Monday, February 13, 2012

I knew about my love too, my samurai

We had to go to Lynchburg for lunch with the mother-in-law Sunday. I felt bad because there are lots of people I like very much in Lynchburg and care about, but we only stayed about an hour--long enough to lunch and then get the hell out. We raced back across the scrubby piedmont and didn't look back until we'd reached the cold safety of Afton, enough distance to recover, glowering back over a dark beer in a little pub. I felt a little shaken in the mental health department.

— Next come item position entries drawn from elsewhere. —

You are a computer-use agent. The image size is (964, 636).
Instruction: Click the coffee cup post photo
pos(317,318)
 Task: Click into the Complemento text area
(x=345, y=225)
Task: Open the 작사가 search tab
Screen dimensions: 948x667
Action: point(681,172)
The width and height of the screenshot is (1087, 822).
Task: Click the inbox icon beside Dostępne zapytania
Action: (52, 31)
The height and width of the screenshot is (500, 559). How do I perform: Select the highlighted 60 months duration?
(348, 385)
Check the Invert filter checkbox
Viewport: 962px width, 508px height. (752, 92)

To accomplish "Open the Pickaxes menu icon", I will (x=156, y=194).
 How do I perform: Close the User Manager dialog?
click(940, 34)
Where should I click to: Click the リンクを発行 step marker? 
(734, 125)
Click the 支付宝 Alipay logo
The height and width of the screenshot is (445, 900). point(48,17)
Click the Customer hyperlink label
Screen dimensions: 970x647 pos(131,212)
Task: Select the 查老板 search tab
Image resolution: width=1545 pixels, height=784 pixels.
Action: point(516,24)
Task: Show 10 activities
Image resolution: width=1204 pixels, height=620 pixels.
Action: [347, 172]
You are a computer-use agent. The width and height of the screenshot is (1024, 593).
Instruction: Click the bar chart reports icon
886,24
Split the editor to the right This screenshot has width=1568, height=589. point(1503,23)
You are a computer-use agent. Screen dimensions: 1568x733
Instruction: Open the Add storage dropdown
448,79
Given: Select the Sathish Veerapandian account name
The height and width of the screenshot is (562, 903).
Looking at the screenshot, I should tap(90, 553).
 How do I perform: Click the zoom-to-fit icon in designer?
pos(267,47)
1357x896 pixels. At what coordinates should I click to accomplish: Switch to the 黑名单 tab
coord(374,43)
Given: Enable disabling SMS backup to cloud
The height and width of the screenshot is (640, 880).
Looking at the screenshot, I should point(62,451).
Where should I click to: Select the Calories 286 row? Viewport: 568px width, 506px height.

I loathe the place. If I could go my whole life and never see its sickly Waffle House and weeds and cigarette butts and rusty bus benches again, I would. I don't know if everybody feels that way about their college town--that it's generally disconcerting, like seeing half-remembered pictures taken during ones painful childhood--or if it's just something specific to my dysfunction and that city. If you were to ask me, I'd say I mostly enjoyed undergrad, so I don't know what that's about.


Tonight, meanwhile, has been kind of fucking weird. I felt really bad and then I listened to a bunch of Tori Amos and made like the best rootbeer float in the world. I don't know if it's safe to admit to how truly and deeply I love Tori Amos, but I am because, dramatically, and mostly because of all the sugar from the root beer, I've stopped caring about everything! Everything! Except root beers!


Here's a picture of it before my mouth happened to it.

And like five seconds after. Oh my God, so much sugar, so happy.